### Your task
In the answer, give the entries below exactly, from the first line through the line with "This screenshot has height=776, width=907.", with every picture omitted.

### Data for this task
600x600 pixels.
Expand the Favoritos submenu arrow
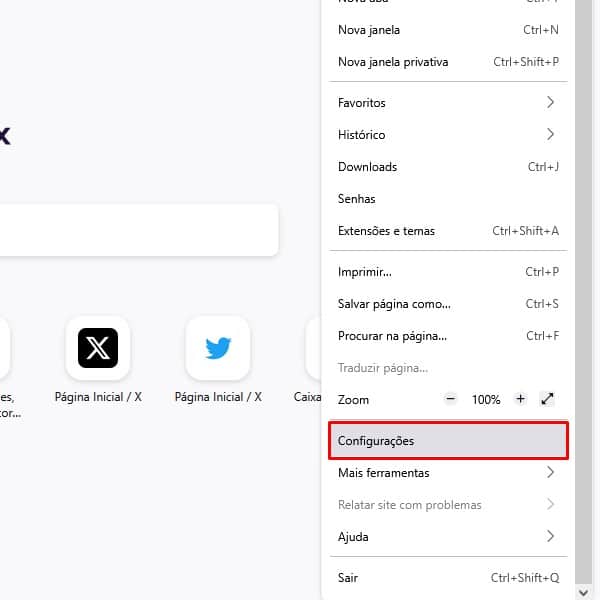pyautogui.click(x=550, y=102)
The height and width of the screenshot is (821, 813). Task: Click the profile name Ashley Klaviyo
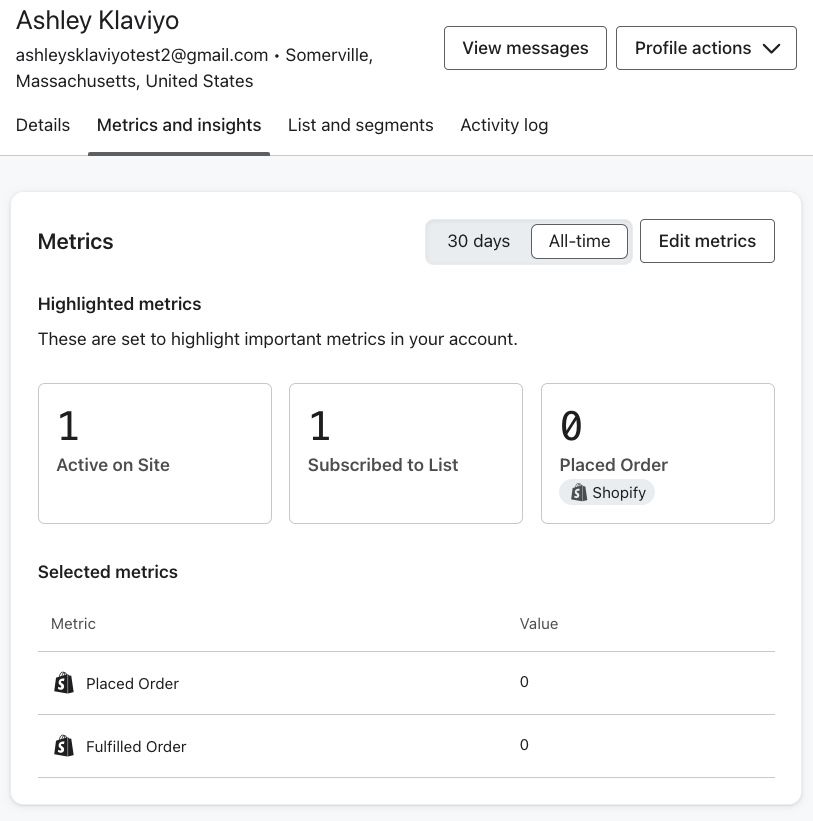click(x=97, y=20)
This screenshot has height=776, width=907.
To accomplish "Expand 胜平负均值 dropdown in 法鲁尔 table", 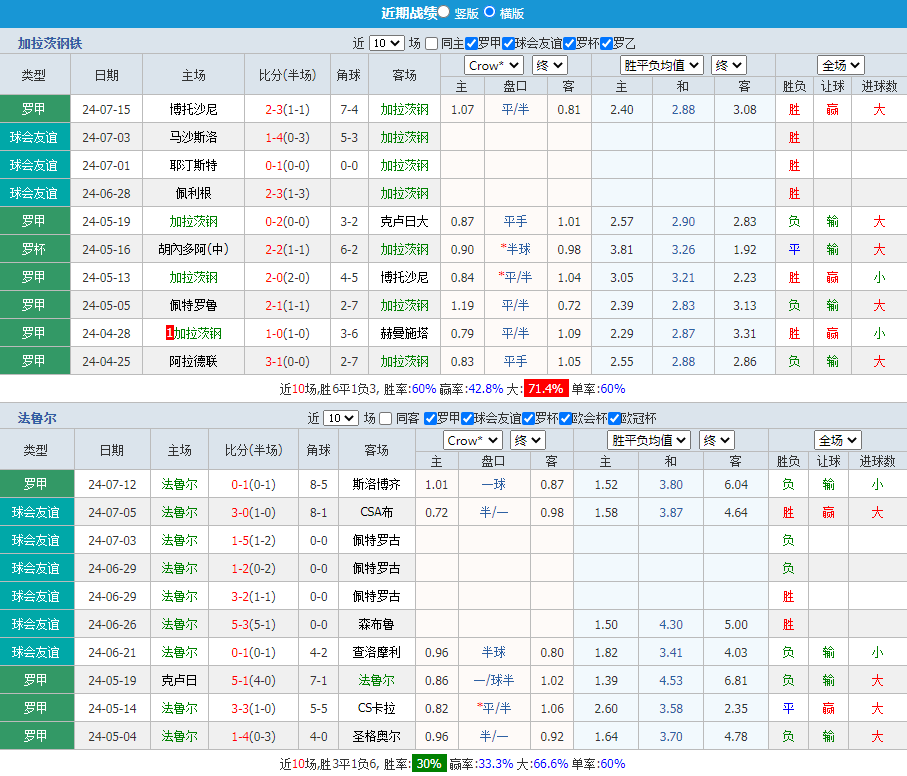I will pos(648,440).
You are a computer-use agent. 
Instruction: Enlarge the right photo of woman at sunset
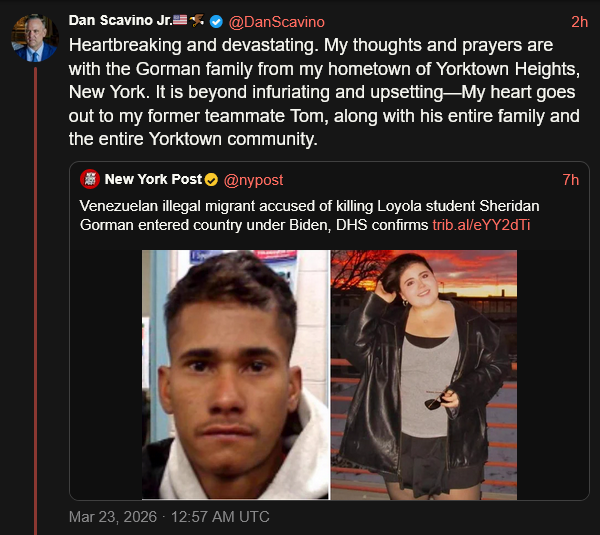(x=424, y=374)
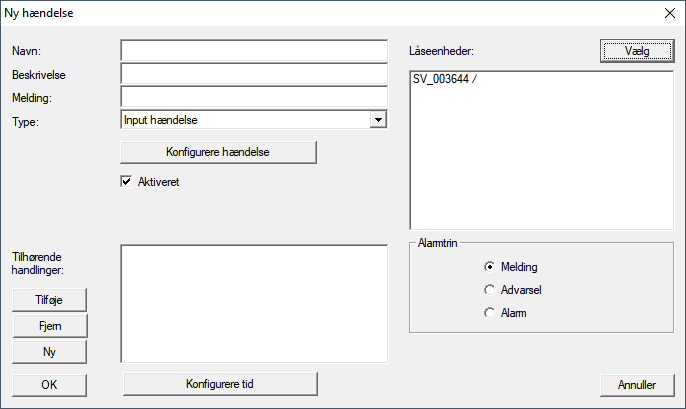The height and width of the screenshot is (409, 686).
Task: Set Alarmtrin to Alarm
Action: tap(489, 313)
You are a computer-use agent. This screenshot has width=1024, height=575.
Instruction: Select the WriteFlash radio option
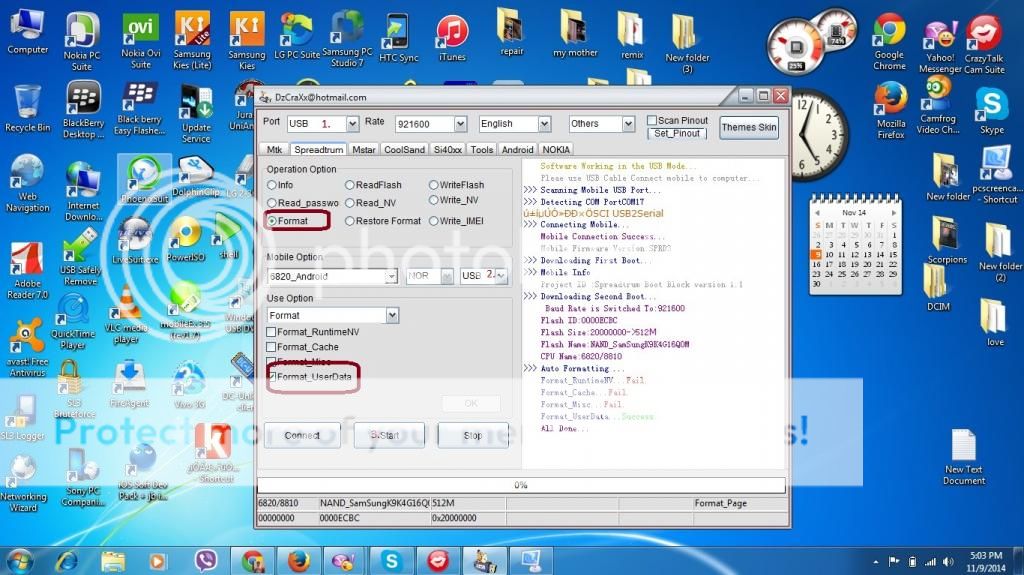[x=433, y=185]
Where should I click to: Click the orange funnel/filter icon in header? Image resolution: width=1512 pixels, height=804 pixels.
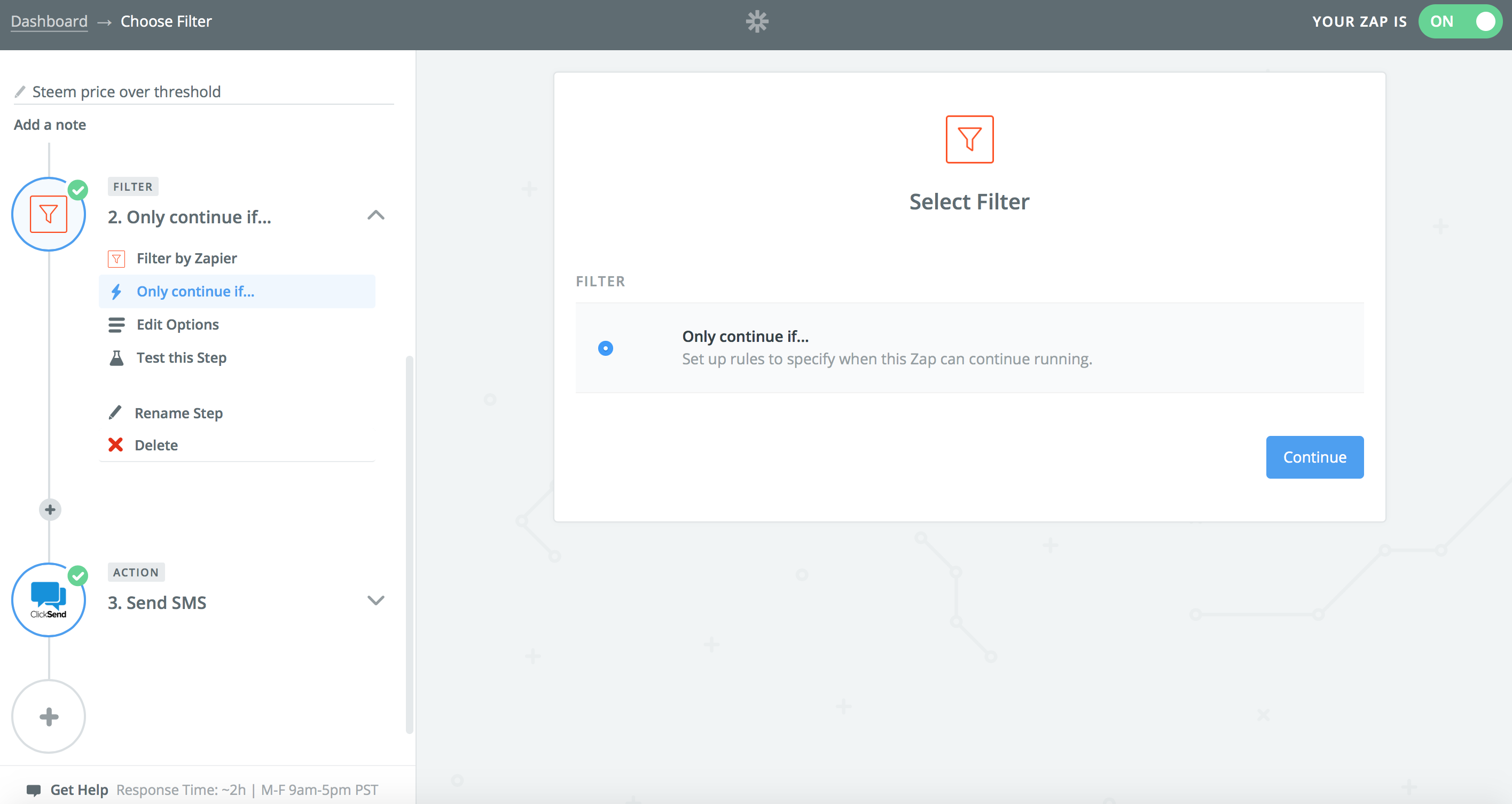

### Reply
600x600 pixels.
Expand the Favoritos submenu arrow
pyautogui.click(x=550, y=102)
The height and width of the screenshot is (821, 813). Task: Click the profile name Ashley Klaviyo
click(x=97, y=20)
This screenshot has height=776, width=907.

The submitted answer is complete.